A new research collaboration between University of Minnesota School of Public Health (SPH) assistant professor Jon Oliver and College of Veterinary Medicine (CVM) assistant professor Peter Larsen started in an unlikely place: a parking garage.
“We bumped into each other in the parking garage and started talking about a variety of tick-related projects,” Larsen recalls. A biologist by training, Larsen’s recent work has focused on taking lab-based technologies into the field to capture real-time diagnostics. Oliver is a public health entomologist who focuses on ticks and their role in spreading vector-borne diseases. “Our backgrounds really just dovetail together and this study is an outgrowth of that,” Larsen says.
That chance meeting has now turned into a $3.4 million, five-year grant from the National Institutes of Health (NIH) that seeks to transform our understanding of the transmission of Lyme disease and other tick-borne pathogens. A key goal of the research project is to improve the ability to detect diseases that circulate in ticks and rodents that are often missed by current testing methods, Oliver says.
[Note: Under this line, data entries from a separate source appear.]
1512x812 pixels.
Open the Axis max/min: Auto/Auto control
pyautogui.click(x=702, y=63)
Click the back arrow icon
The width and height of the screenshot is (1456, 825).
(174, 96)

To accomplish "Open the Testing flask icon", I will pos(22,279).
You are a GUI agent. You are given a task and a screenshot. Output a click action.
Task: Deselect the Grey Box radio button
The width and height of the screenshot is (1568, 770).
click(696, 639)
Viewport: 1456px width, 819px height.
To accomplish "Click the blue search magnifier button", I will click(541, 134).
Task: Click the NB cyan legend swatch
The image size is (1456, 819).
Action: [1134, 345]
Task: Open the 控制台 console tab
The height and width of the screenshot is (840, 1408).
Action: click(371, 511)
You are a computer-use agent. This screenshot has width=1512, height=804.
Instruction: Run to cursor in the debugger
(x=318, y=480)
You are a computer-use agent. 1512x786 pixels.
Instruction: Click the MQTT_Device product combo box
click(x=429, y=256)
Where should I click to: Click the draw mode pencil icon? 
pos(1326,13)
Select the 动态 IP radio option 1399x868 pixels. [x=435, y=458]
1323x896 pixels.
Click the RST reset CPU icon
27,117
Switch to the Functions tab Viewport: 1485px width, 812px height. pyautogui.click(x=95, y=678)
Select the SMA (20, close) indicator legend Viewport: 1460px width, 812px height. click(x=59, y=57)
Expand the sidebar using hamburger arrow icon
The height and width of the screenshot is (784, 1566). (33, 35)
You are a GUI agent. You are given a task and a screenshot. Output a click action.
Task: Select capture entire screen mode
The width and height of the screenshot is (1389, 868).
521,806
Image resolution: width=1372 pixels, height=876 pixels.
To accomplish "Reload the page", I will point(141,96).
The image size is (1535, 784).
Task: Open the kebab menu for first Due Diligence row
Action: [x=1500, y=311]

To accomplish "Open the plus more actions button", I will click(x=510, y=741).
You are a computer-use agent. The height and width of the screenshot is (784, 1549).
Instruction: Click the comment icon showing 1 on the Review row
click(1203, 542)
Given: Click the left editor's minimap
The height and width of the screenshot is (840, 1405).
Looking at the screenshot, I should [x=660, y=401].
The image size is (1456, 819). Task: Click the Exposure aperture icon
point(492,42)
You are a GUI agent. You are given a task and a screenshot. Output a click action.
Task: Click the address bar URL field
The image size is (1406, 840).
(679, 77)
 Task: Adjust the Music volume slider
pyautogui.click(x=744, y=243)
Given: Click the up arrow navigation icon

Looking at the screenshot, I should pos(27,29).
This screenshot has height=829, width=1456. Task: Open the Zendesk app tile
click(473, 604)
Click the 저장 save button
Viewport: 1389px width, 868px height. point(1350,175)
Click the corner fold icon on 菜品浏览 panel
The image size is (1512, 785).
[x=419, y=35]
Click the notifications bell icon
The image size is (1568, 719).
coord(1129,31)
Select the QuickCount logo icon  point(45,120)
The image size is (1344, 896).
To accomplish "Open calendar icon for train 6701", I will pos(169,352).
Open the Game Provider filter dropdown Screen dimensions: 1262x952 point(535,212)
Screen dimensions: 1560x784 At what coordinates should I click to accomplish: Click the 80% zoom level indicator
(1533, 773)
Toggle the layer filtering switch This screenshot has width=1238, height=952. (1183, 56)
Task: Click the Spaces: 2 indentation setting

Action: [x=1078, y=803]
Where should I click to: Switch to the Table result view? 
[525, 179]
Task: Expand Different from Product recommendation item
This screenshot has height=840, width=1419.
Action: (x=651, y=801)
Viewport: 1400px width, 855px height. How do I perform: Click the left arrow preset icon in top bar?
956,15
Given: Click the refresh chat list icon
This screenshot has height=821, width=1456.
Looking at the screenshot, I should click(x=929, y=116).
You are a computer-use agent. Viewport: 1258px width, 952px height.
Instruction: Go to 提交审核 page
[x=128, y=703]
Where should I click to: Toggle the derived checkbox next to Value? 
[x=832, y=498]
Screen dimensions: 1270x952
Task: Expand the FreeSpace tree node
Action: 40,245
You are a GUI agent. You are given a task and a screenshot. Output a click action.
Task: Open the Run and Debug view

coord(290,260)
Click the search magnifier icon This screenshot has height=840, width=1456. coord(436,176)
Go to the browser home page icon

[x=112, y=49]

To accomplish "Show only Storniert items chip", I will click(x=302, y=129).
“There are many diseases in circulation in ticks and rodents, but the way surveillance is currently done, it only captures the specific pathogens and diseases that you’re targeting,” Oliver says. “Using traditional methods, for example, you catch a tick and test it for Lyme disease, but all the other pathogens that may be in that tick are missed. A goal of this project is a faster, more mobile testing technology, but also one that can detect a wider array of pathogens.”
Oliver and Larsen, who are co-principal investigators on the project, said the research puts the U of M at the forefront of new, vector-borne disease surveillance technologies. While traditional testing methods can take weeks or months to return results, Oliver and Larsen’s field-deployable technologies will be able to rapidly assess pathogen infection in rodents and ticks within days or, in some cases, hours.
“The sequencer we’ll be using in the field is the size of a candy bar; you can hold it in the palm of your hand,” Larsen observes. “This whole project is really on the bleeding edge of technology. We believe this is the next generation of pathogen surveillance and discovery.”
The researchers noted several other advantages afforded by the new mobile technology, including:
- The ability to rapidly adjust goals. If the researchers encounter an unexpected virus in the field, they can pivot, adjusting their methods to collect rodents and ticks associated with the just-found pathogen.
- Using real-time data to draw maps and identify hot spots where certain pathogens are concentrated.
- In addition to being portable and simpler than lab-based sequencing machines, the technology is more affordable. As they become available in the future, smaller organizations like county health departments could purchase them to test local rodent and tick populations.
Oliver and Larsen chose Kansas for the study’s field tests because it is one of two places worldwide — the other is in Central Asia — that previous studies have identified as likely places where new pathogens might emerge. This is due to Kansas’ unique ecology and large, diverse rodent community.
College of Veterinary Medicine PhD candidates Evan Kipp and Ben Khoo also contributed to the NIH proposal. Collaborators on the study include the U of M Department of Entomology, the Metropolitan Mosquito Control District, the Wildlife Rehabilitation Center of Minnesota, and the U of M Raptor Center.
Results of the study will be shared in academic journals throughout the course of the research, as well as through presentations at national and international conferences.